**Kutipan**
::::::::::
Universitas manapun bisa dapat beasiswa Australia AAS 2015
Beasiswa AAS |
Pernahkah Anda mendengar nama “Universitas Katolik Widya Mandira”
? Jika Anda tidak berasal dari NTT dan kurang gaul seperti saya,
mungkin jawabannya adalah “tidak”. Terus terang saya belum pernah
mendengar nama universitas ini sampai akhirnya saya bertemu Cilla. Nama
lengkapnya Priscilla Maria Assis Hornay. Just in
case you are wondering, YES, there is an ‘a’ between ‘n’ and ‘y’ in her
last name, so shut it and let’s get down to business! :)
Pertemuan saya dengan Cilla di Sydney
mengingatkan saya pada banyak pertanyaan yang saya terima perihal
beasiswa luar negeri, terutama beasiswa Australia Awards Scholarship
(AAS) atau yang dulu disebut Australian Development Scholarship (ADS).
Pertanyaan itu adalah “bisakah alumni dari universitas swasta yang tidak
terkenal mendapatkan beasiswa untuk S2 atau S3 di luar negeri?”
Jawabannya tentu saja “bisa” dan pertemuan saya dengan Cilla menegaskan
itu.
::::::::::
**Data Mentah**
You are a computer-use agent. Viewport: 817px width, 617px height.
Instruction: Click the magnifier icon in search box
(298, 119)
::::::::::
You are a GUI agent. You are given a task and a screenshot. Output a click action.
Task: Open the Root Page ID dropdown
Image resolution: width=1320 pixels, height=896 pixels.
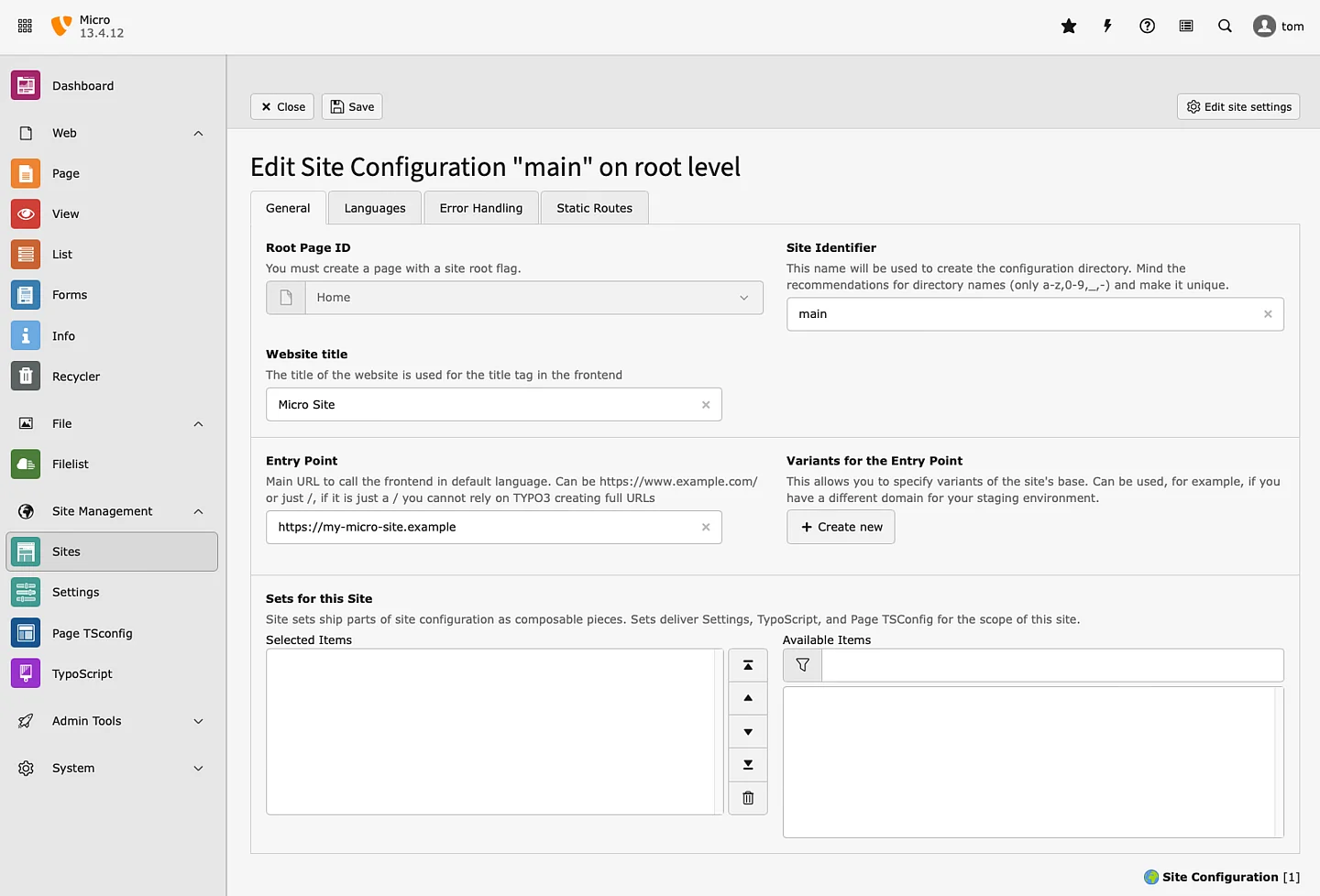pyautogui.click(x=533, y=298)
::::::::::
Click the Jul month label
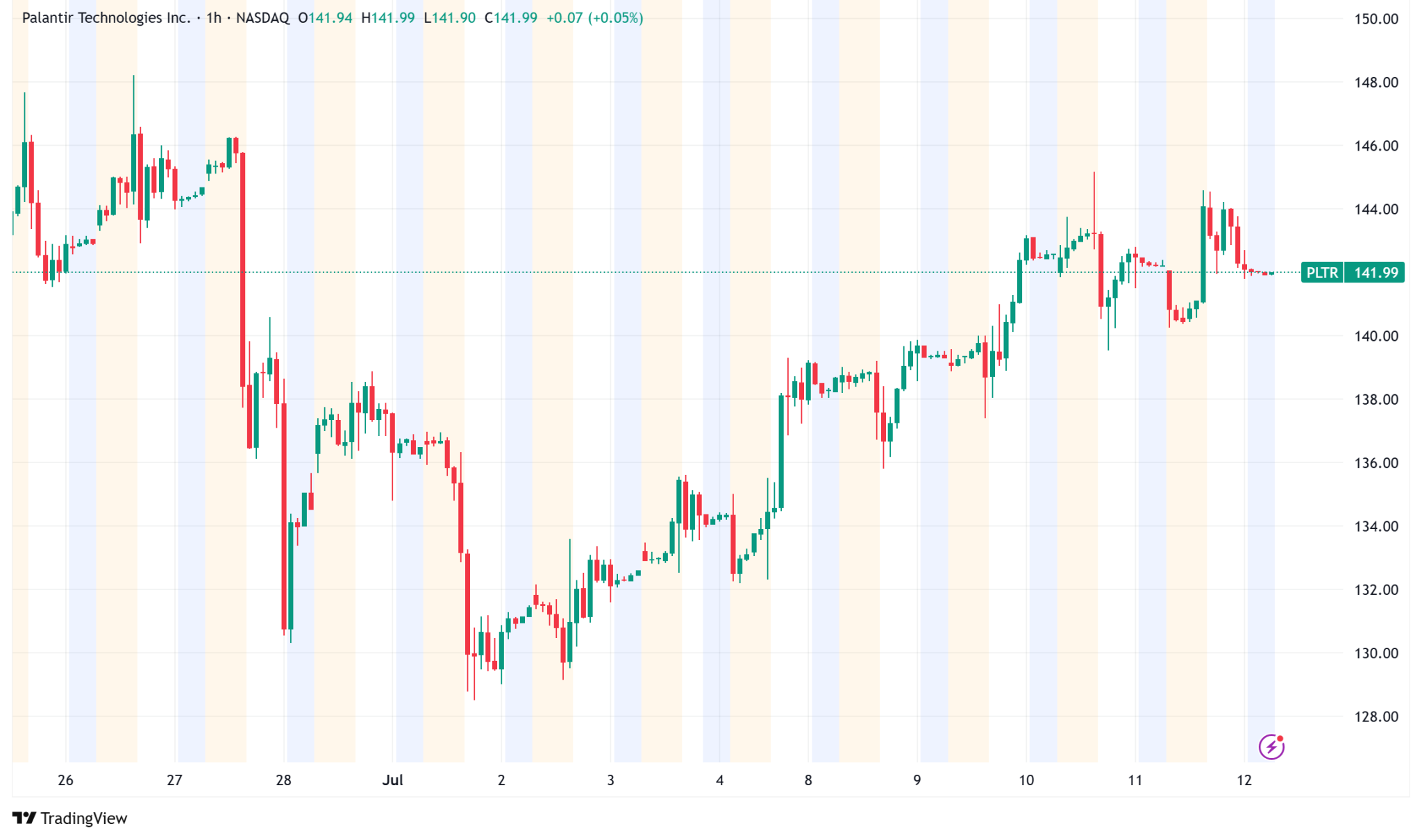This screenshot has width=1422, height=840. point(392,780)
::::::::::
**Petunjuk Latihan**
Jawab pertanyaan berikut berdasarkan kutipan tentang beasiswa AAS:
(a) Siapa nama lengkap Cilla?
(b) Di kota mana penulis bertemu Cilla?
(c) Dulu beasiswa Australia Awards Scholarship disebut apa?

**Hasil Latihan**
(a) Priscilla Maria Assis Hornay
(b) Sydney
(c) Australian Development Scholarship (ADS)